REQUIREMENT
All of the data is to be set down again without any alteration.

START EXTRACTED INFORMATION

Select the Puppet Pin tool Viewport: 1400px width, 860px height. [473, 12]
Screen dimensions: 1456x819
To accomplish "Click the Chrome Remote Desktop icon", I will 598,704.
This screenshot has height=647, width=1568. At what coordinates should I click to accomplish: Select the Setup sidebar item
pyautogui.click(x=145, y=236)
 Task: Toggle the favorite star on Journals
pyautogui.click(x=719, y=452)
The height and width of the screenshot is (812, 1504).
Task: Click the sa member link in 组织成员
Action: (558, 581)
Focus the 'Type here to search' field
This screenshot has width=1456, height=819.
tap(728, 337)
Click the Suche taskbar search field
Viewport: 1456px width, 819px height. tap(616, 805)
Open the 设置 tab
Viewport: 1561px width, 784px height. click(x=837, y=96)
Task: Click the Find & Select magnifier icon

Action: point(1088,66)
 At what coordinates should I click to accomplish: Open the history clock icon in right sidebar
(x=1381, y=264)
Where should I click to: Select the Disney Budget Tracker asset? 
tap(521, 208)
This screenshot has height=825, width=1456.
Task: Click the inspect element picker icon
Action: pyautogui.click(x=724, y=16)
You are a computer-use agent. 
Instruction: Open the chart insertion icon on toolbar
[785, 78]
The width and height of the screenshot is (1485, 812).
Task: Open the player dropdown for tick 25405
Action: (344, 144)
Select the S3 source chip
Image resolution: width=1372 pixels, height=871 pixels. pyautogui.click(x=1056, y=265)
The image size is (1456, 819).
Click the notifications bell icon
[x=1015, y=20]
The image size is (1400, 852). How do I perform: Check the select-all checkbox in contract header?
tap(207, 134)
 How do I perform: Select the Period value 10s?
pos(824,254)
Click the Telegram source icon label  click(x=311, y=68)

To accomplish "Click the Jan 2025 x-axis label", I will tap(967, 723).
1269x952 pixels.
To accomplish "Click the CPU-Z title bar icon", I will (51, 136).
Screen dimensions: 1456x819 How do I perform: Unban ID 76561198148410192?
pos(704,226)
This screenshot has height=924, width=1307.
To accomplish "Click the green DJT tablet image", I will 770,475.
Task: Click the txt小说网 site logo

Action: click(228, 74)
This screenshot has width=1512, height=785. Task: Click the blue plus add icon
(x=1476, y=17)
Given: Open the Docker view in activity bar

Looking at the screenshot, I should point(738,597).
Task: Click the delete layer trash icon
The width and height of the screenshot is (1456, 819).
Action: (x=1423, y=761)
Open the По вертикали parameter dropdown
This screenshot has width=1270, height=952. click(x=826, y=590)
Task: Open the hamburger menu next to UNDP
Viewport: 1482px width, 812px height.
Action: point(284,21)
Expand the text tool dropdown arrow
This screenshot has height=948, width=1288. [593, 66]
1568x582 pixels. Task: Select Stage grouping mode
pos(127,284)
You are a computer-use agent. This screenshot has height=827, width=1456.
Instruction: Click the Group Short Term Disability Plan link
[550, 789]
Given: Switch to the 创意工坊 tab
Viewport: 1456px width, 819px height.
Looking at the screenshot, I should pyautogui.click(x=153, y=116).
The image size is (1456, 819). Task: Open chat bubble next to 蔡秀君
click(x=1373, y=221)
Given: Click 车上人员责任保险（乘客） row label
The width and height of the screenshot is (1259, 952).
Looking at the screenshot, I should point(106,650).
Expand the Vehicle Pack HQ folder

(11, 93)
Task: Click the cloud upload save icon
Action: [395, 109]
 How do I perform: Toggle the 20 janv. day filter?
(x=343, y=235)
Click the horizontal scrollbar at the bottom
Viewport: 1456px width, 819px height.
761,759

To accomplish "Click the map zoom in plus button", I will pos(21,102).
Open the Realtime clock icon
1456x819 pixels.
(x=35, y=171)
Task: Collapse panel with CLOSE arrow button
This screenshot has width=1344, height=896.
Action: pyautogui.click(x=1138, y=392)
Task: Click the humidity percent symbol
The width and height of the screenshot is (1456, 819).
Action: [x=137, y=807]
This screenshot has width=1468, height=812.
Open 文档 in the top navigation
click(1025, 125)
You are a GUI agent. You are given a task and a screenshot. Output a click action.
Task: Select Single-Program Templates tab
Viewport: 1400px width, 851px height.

END EXTRACTED INFORMATION

REPLY TO THE EXERCISE
Select the Puppet Pin tool Viewport: 1400px width, 860px height. [473, 12]
Screen dimensions: 1456x819
To accomplish "Click the Chrome Remote Desktop icon", I will 598,704.
This screenshot has height=647, width=1568. At what coordinates should I click to accomplish: Select the Setup sidebar item
pyautogui.click(x=145, y=236)
 Task: Toggle the favorite star on Journals
pyautogui.click(x=719, y=452)
The height and width of the screenshot is (812, 1504).
Task: Click the sa member link in 组织成员
Action: (558, 581)
Focus the 'Type here to search' field
This screenshot has width=1456, height=819.
tap(728, 337)
Click the Suche taskbar search field
Viewport: 1456px width, 819px height. tap(616, 805)
Open the 设置 tab
Viewport: 1561px width, 784px height. click(x=837, y=96)
Task: Click the Find & Select magnifier icon

Action: point(1088,66)
 At what coordinates should I click to accomplish: Open the history clock icon in right sidebar
(x=1381, y=264)
Where should I click to: Select the Disney Budget Tracker asset? 
tap(521, 208)
This screenshot has height=825, width=1456.
Task: Click the inspect element picker icon
Action: pyautogui.click(x=724, y=16)
You are a computer-use agent. 
Instruction: Open the chart insertion icon on toolbar
[785, 78]
The width and height of the screenshot is (1485, 812).
Task: Open the player dropdown for tick 25405
Action: (344, 144)
Select the S3 source chip
Image resolution: width=1372 pixels, height=871 pixels. pyautogui.click(x=1056, y=265)
The image size is (1456, 819).
Click the notifications bell icon
[x=1015, y=20]
The image size is (1400, 852). How do I perform: Check the select-all checkbox in contract header?
tap(207, 134)
 How do I perform: Select the Period value 10s?
pos(824,254)
Click the Telegram source icon label  click(x=311, y=68)

To accomplish "Click the Jan 2025 x-axis label", I will tap(967, 723).
1269x952 pixels.
To accomplish "Click the CPU-Z title bar icon", I will (51, 136).
Screen dimensions: 1456x819 How do I perform: Unban ID 76561198148410192?
pos(704,226)
This screenshot has height=924, width=1307.
To accomplish "Click the green DJT tablet image", I will 770,475.
Task: Click the txt小说网 site logo

Action: click(228, 74)
This screenshot has width=1512, height=785. Task: Click the blue plus add icon
(x=1476, y=17)
Given: Open the Docker view in activity bar

Looking at the screenshot, I should point(738,597).
Task: Click the delete layer trash icon
The width and height of the screenshot is (1456, 819).
Action: (x=1423, y=761)
Open the По вертикали parameter dropdown
This screenshot has width=1270, height=952. click(x=826, y=590)
Task: Open the hamburger menu next to UNDP
Viewport: 1482px width, 812px height.
Action: point(284,21)
Expand the text tool dropdown arrow
This screenshot has height=948, width=1288. [593, 66]
1568x582 pixels. Task: Select Stage grouping mode
pos(127,284)
You are a computer-use agent. This screenshot has height=827, width=1456.
Instruction: Click the Group Short Term Disability Plan link
[550, 789]
Given: Switch to the 创意工坊 tab
Viewport: 1456px width, 819px height.
Looking at the screenshot, I should pyautogui.click(x=153, y=116).
The image size is (1456, 819). Task: Open chat bubble next to 蔡秀君
click(x=1373, y=221)
Given: Click 车上人员责任保险（乘客） row label
The width and height of the screenshot is (1259, 952).
Looking at the screenshot, I should point(106,650).
Expand the Vehicle Pack HQ folder

(11, 93)
Task: Click the cloud upload save icon
Action: [395, 109]
 How do I perform: Toggle the 20 janv. day filter?
(x=343, y=235)
Click the horizontal scrollbar at the bottom
Viewport: 1456px width, 819px height.
761,759

To accomplish "Click the map zoom in plus button", I will pos(21,102).
Open the Realtime clock icon
1456x819 pixels.
(x=35, y=171)
Task: Collapse panel with CLOSE arrow button
This screenshot has width=1344, height=896.
Action: pyautogui.click(x=1138, y=392)
Task: Click the humidity percent symbol
The width and height of the screenshot is (1456, 819).
Action: [x=137, y=807]
This screenshot has width=1468, height=812.
Open 文档 in the top navigation
click(1025, 125)
You are a GUI agent. You are given a task and a screenshot. Output a click action.
Task: Select Single-Program Templates tab
Viewport: 1400px width, 851px height.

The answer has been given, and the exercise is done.